Find the line that contains "Task: Click the green shop sign in video"; please output it and each line after it, exactly as shown, up to the end of the entries below, skipping pictures.

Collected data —
-*-*-

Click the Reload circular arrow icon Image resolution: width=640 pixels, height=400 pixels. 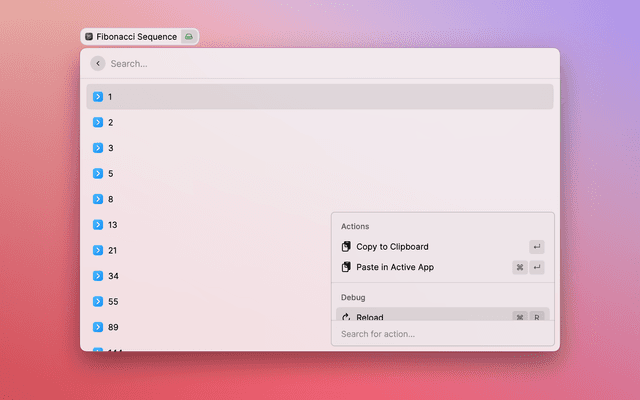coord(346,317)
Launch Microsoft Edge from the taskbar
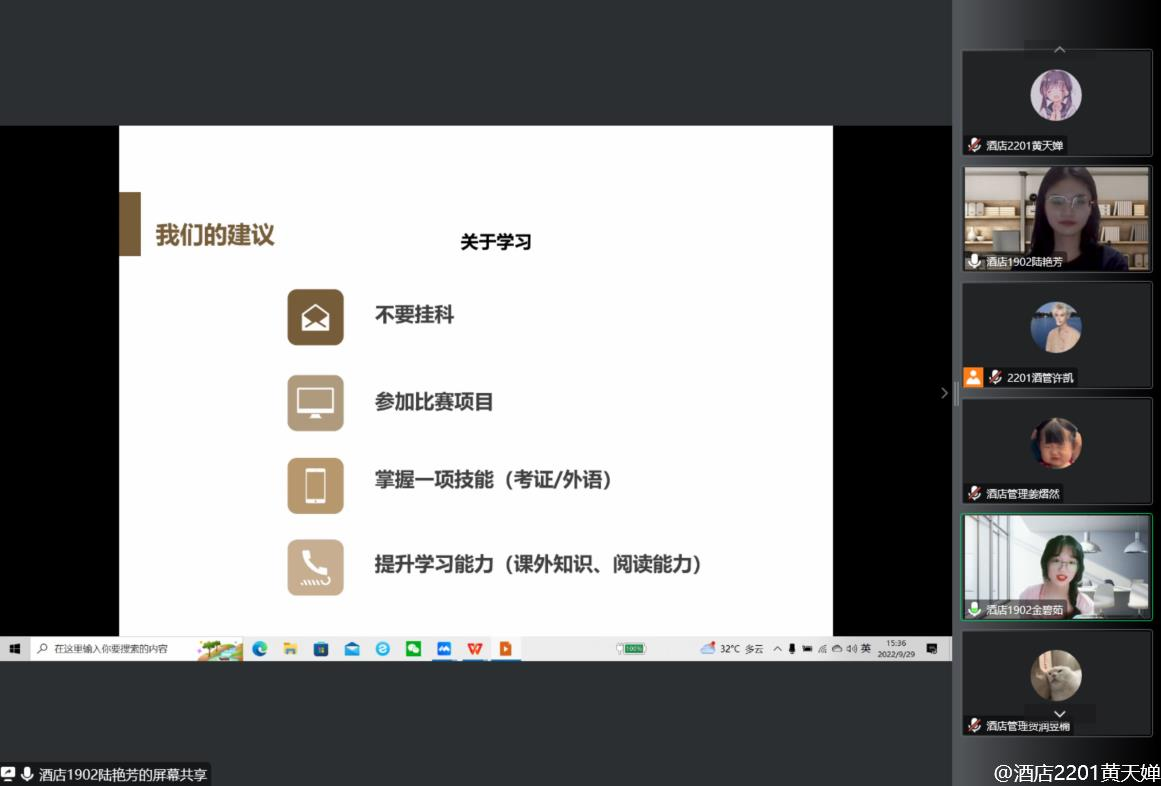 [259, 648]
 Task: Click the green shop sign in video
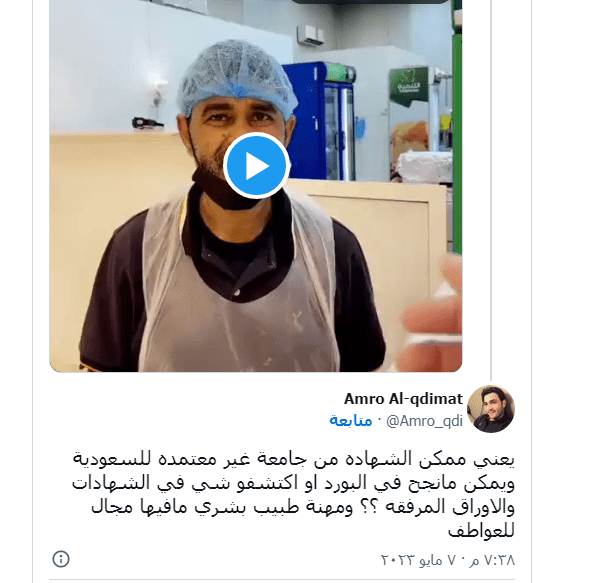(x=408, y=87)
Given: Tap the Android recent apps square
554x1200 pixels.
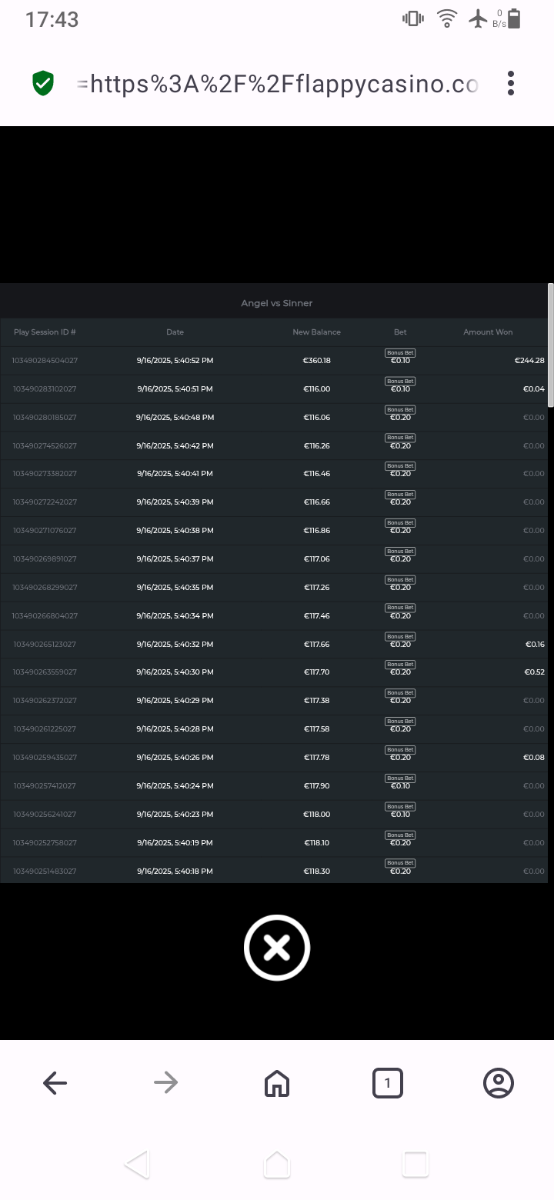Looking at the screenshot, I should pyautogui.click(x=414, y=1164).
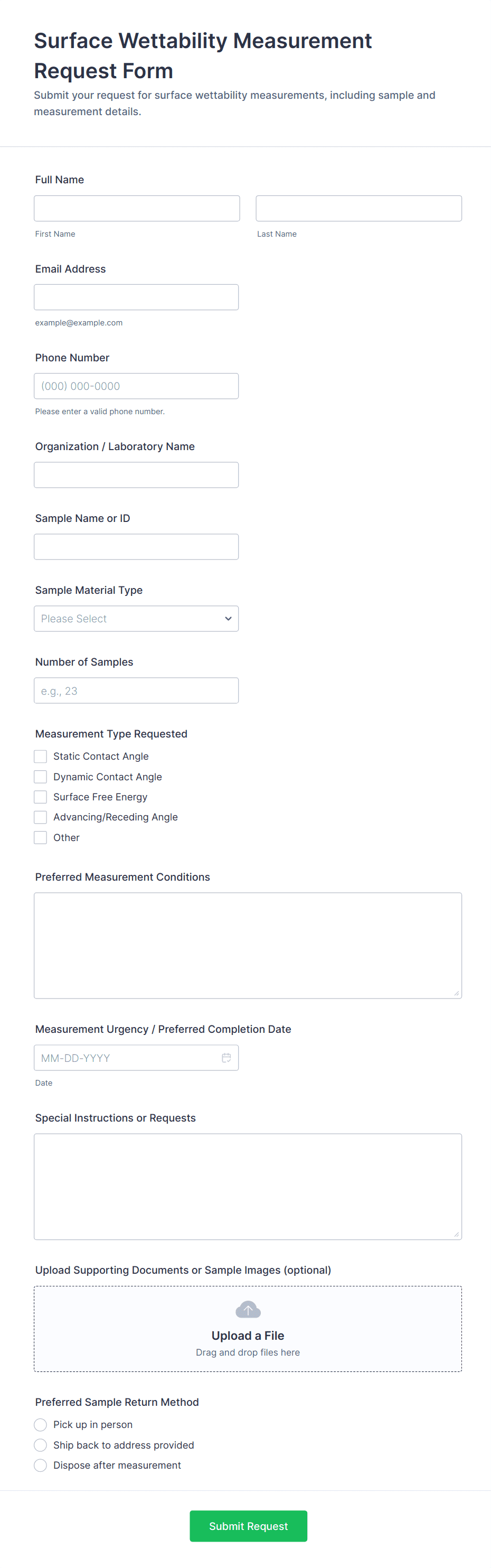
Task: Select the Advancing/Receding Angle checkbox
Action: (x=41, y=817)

-*-*-

REPLY —
 Task: Click the green shop sign in video
(x=408, y=87)
Given: Tap the Android recent apps square
554x1200 pixels.
Looking at the screenshot, I should pyautogui.click(x=414, y=1164).
Task: Select the Advancing/Receding Angle checkbox
Action: (x=41, y=817)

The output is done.